El misterio de Allen
Es tan raro en estos tiempos que termine una película y se encienda la luz y uno se quede en la butaca subyugado todavía, aturdido por la vuelta brusca a la realidad, por la cualidad de sueño que antes solía encontrar en el cine, y gracias a la cual el final de una película tenía la mezcla de decepción y de dulzura de los mejores despertares. Aparecía en la pantalla la palabra Fin y mientras se deslizaban los títulos de crédito continuaba sonando la música de la terminación, y uno miraba aún, a pesar de que las luces ya estaban encendiéndose, como con la esperanza de que continuara un poco más la película, igual que el niño al que le cuentan un cuento quiere que éste dure un poco más o que se lo cuenten otra vez.A mí ahora casi se me olvida cuánto me ha gustado y me ha importado el cine, y no sólo las películas en sí, que al fin y al cabo puedo comprar en vídeo, sino la suma de decisiones y de actos que lo rodeaban, la ilusión de encontrar una película prometedora en la cartelera del periódico, la caminata o el viaje hacia el cine, la espera en el vestíbulo, la impaciencia del último minuto, sentado en la butaca, mirando la pantalla todavía en blanco, la oscuridad, el principio de la música, que siempre tenía algo de vaticinio y de promesa.
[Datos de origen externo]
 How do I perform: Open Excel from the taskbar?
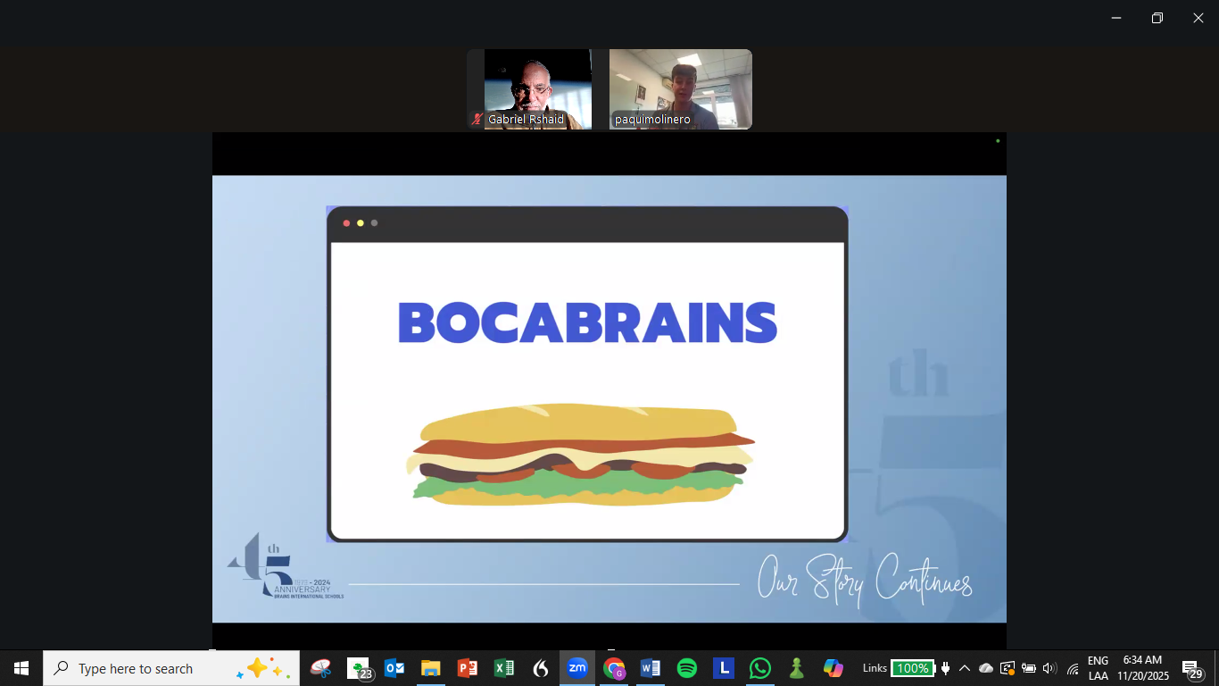pos(504,668)
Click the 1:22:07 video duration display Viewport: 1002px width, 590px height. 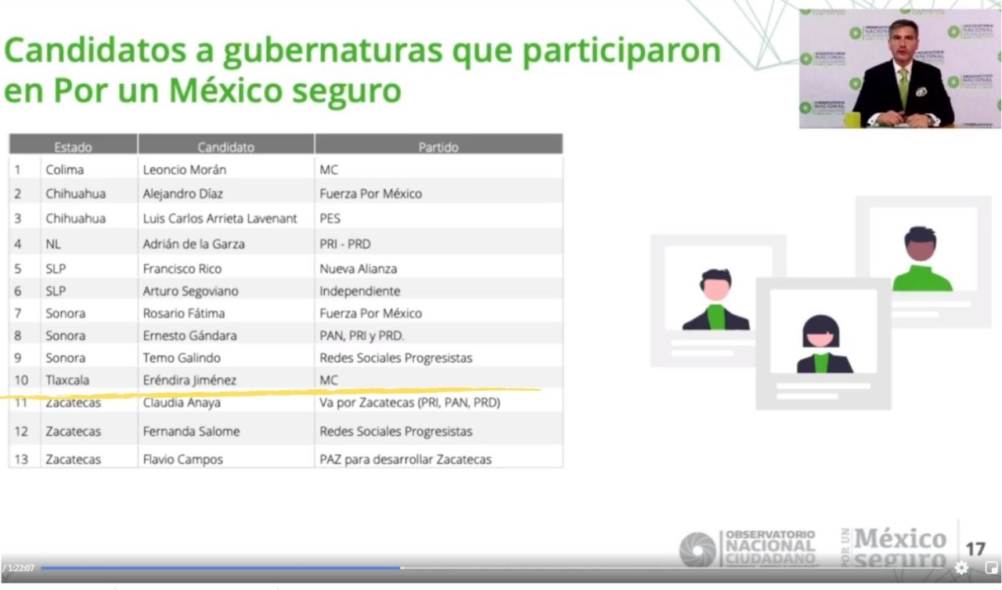(x=19, y=568)
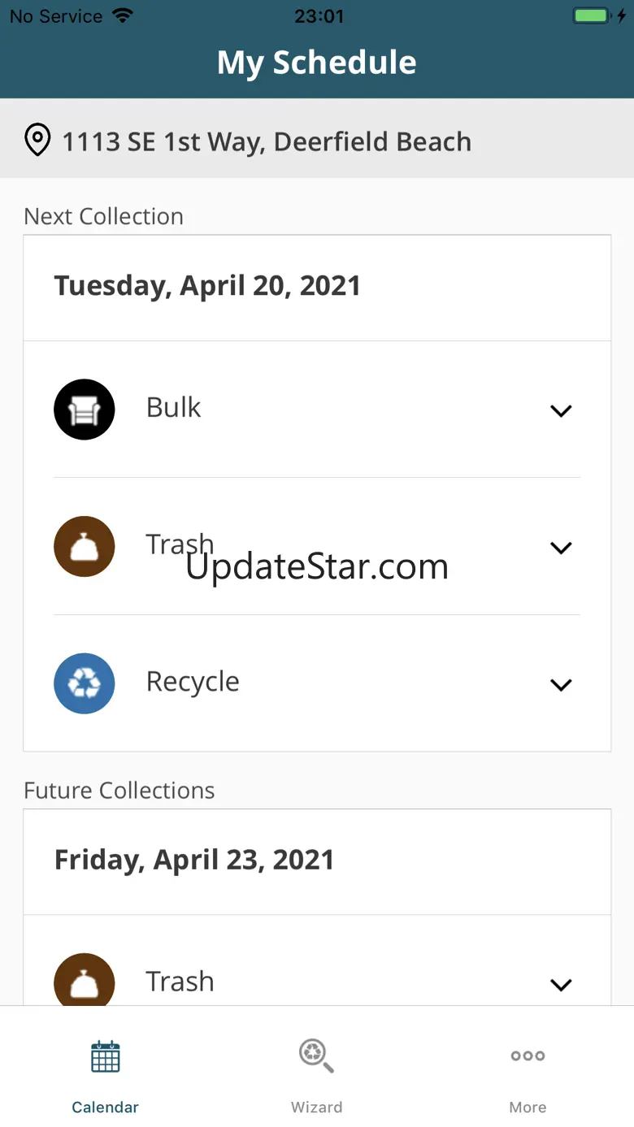The height and width of the screenshot is (1127, 634).
Task: Switch to the More tab label
Action: 528,1107
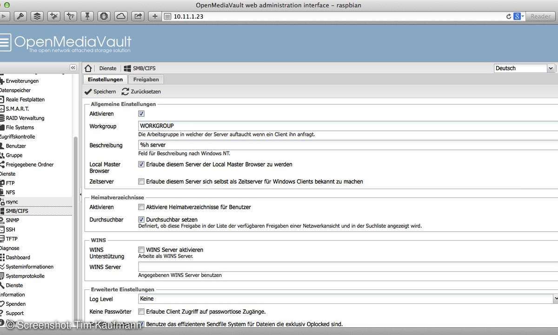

Sólo me doy cuenta de hasta qué punto me gustó el cine y de la manera inadvertida y gradual en que fui apartándome de él cuando de pronto vuelve a conmoverme igual que me conmovía entonces, cuando termina la película y se enciende una media luz amarillenta que no deshace la penumbra y yo me quedo mirando hipnotizado y aturdido la pantalla en la que ya sólo hay largas columnas de nombres, escuchando todavía la música de la película, que al envolverme mientras voy saliendo despacio de la sala parece haber desbordado a la ficción a la que pertenecía para convertirse en la banda sonora de la realidad.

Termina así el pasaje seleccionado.